Google+ is to compete with both LinkedIn and Facebook by allowing businesses to join
Google may have found a way to challenge not only Facebook, but also LinkedIn: Its new Google+ social network will apparently evolve in a way that allows businesses to build profiles and interact with the public.
“We have a great team of engineers actively building an amazing Google+ experience for businesses, and we will have something to show the world later this year,” Christian Oestlien, a group product manager at Google, wrote in a 6 July posting on his Google+ profile page. “The business experience we are creating should far exceed the consumer profile in terms of its usefulness to businesses.”
In the meantime, Google is apparently “discouraging” businesses from using regular Google+ profiles to interact with potential customers. “Our policy team will actively work with profile owners to shut down non-user profiles,” Oestlien wrote. “Over the next few months we are going to be running a small experiment with a few marketing partners to see the effect of including brands in the Google+ experience.”
That experiment will apparently begin with a small group of partners, and Oestlien made no mention of how it will expand beyond that point. If Google+ as a business tool takes hold, though, it could open another front in Google’s battle with Facebook over the social-networking space, and the online ad revenues that come with it.
Businesses have long had a presence on Facebook, and the company recently introduced a few tools that make group collaboration and communication a little easier. During a 6 July presentation at Facebook headquarters, chief executive Mark Zuckerberg unveiled a Skype-branded video-chat service, along with a retooled people sidebar (supposedly to make initiating chats easier) and group instant messaging.
“We are now making it possible to video chat with your friends right from within Facebook,” read a note on Skype’s corporate blog. “The partnership with Facebook makes fantastic business sense for Skype and gives us an unprecedented opportunity to offer Skype’s voice and video calling products to more than 750 million active users on Facebook.”
Facebook’s newest features, which carry substantial benefits for SMBs and individual workers, seem a direct response to Google’s own video-chat service. They also bring Zuckerberg and his people into a closer relationship with Microsoft, which recently acquired Skype for $8.5 billion (£5.3 billion) and already owns a minority stake in Facebook. Does that make Facebook a Microsoft proxy in Redmond’s long-running battle against Google? Perhaps. But Facebook also has ambitious, world-conquering plans of its own.

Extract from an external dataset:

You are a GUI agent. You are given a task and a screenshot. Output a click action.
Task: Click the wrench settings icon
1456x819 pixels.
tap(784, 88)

During his 6 July talk, Zuckerberg also painted a portrait of a web increasingly focused on the social – specifically, the ability to share loads of content. “We’ve seen this trend since [Facebook] began,” he said. In terms of how much data people share with those in their social circles, “it’ll be about twice as much a year from now, and twice as much a year after that.” That will affect everything from app development to the tools that people use to interact.